[Provided records — start]

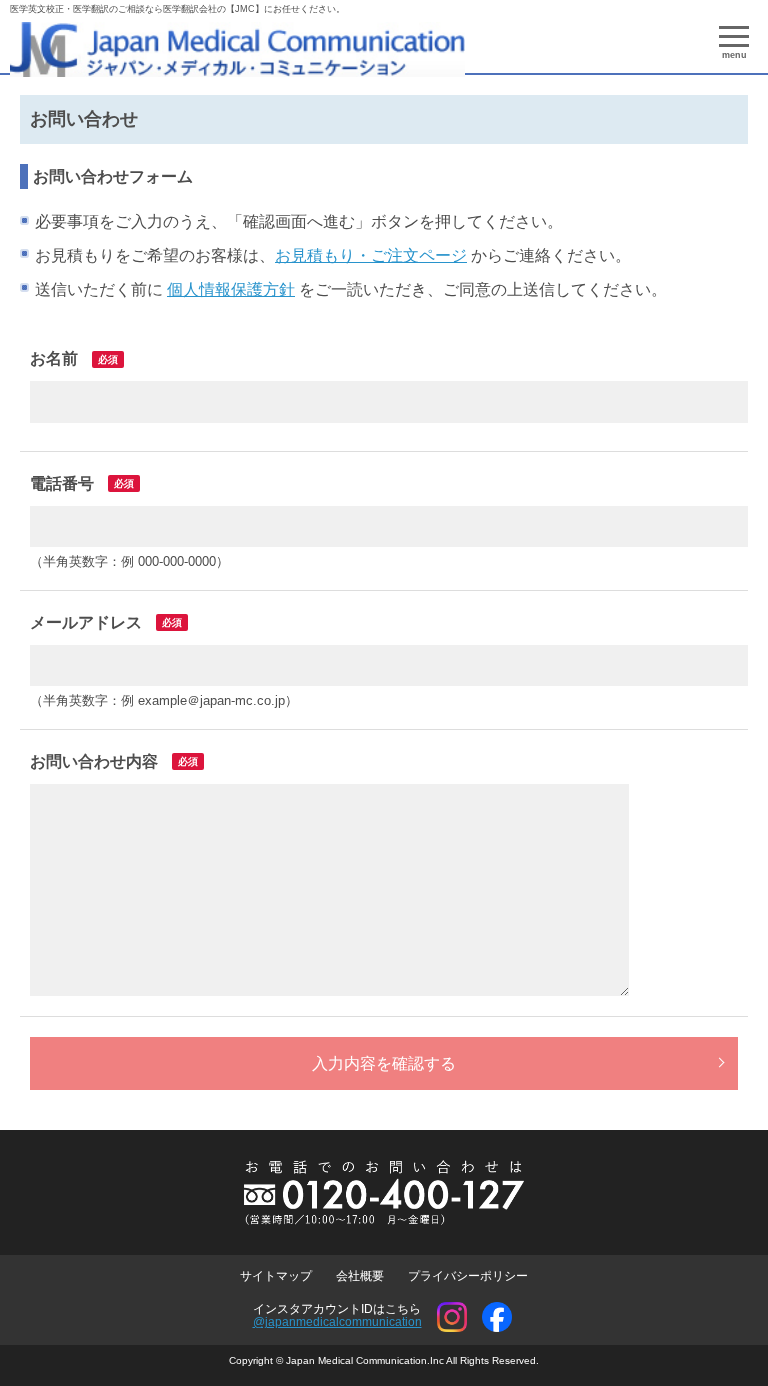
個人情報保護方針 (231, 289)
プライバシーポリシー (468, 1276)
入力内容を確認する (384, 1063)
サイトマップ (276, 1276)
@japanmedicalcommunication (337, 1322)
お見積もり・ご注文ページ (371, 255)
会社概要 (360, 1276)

[Provided records — finish]

» Exercise: Leave out the pictures, and give all the records again exactly.

» Exercise answer:
個人情報保護方針 (231, 289)
プライバシーポリシー (468, 1276)
入力内容を確認する (384, 1063)
サイトマップ (276, 1276)
@japanmedicalcommunication (337, 1322)
お見積もり・ご注文ページ (371, 255)
会社概要 (360, 1276)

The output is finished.